Primary Tools & Materials:
Water, light table
Additional Tools & Materials: camera, blue food coloring, paint brushes, scanner, inkjet printer, glass pane, paper
To combine Natural Elements and Light Technology - I wanted to play with the idea of strategically dripping water onto a printed letter (under a sheet of glass) lighting it from beneath to see some interesting lighting effects, maybe even some refraction.
I started with a printed B in the typeface Rockwell Bold, and placed it on the surface of my 14"x20" light table with an 8"x10" glass pane on top. I planned to drip the water onto the glass, so I could use the letter underneath as a pattern, then slide it out when I was finished. Using various sized paintbrushes, I dotted water onto the letter, but I found it very difficult to see what I was doing. I had to turn off the lights and look at my work through the reflection of a table lamp on the glass in order to see where I had left a drop and where I hadn't. When I finished my first B, I removed the printed letter underneath and started to take pictures. Unfortunately, this first letter was completely invisible. Even with the light table illuminating the droplets from beneath it was impossible to get a straight-on shot of the letterform. So then I repeated the whole process again, but this time I added a few drops of blue food coloring to my water, so there would be just a hint of color. This did the trick and made it much easier to photograph. Once I had finished taking photos I slid it onto my scanner bed with the lid open, and scanned it just to see what would happen (image 6).

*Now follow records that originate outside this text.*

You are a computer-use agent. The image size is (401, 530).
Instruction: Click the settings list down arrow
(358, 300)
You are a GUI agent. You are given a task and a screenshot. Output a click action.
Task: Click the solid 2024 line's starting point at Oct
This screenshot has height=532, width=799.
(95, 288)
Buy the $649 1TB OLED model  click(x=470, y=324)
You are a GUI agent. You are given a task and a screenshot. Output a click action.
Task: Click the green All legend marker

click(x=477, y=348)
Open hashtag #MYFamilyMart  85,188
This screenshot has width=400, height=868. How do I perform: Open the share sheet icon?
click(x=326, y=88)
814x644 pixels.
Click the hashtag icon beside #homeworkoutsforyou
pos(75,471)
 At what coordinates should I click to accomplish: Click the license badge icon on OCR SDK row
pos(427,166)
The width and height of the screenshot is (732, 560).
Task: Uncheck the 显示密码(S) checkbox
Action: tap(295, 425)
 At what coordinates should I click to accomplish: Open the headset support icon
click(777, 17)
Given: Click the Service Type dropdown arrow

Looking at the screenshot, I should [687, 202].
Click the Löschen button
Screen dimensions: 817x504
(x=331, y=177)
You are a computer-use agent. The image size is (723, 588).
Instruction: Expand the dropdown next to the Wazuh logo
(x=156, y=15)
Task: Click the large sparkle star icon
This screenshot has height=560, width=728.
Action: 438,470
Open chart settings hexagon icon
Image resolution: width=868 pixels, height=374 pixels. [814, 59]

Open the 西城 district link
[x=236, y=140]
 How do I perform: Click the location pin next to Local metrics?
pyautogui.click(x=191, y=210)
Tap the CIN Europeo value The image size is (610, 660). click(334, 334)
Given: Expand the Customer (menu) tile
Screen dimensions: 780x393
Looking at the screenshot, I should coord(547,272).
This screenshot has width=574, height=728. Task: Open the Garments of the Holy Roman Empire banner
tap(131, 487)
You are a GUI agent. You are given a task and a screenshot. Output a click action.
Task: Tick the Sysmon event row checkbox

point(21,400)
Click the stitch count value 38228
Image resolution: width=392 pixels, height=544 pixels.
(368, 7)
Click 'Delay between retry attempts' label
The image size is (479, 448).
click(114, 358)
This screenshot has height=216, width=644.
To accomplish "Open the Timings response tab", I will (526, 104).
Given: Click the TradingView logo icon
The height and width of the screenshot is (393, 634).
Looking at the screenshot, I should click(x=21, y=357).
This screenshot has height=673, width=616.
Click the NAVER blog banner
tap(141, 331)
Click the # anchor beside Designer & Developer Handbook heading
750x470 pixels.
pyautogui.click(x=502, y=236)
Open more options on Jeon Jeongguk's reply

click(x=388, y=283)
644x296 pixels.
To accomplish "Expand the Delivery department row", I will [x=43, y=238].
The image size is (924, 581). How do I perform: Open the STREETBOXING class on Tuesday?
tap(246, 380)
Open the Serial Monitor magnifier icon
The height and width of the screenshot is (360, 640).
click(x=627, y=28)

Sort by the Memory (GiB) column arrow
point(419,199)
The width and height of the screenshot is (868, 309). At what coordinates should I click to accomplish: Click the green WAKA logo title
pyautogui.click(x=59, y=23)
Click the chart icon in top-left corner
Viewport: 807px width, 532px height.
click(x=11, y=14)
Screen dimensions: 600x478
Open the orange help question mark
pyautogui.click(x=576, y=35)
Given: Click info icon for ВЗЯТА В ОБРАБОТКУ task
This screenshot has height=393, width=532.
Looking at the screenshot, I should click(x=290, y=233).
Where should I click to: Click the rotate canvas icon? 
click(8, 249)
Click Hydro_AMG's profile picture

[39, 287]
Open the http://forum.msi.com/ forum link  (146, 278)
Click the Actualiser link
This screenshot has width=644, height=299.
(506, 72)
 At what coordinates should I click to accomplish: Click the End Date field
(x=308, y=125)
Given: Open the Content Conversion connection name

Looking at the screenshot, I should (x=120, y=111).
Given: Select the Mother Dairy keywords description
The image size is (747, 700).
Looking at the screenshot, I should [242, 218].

This process resulted in a letter with with lower legibility than some of my previous exercises. The most interesting aspect of this study was the way the angle of the light - either from the light table or from my table lamp - could completely change the way the letter looked. I'm disappointed in the results - first, I had hoped for completely transparent drops, and second, I had hoped for perfectly round dots and mine are all rough, imperfect ovals.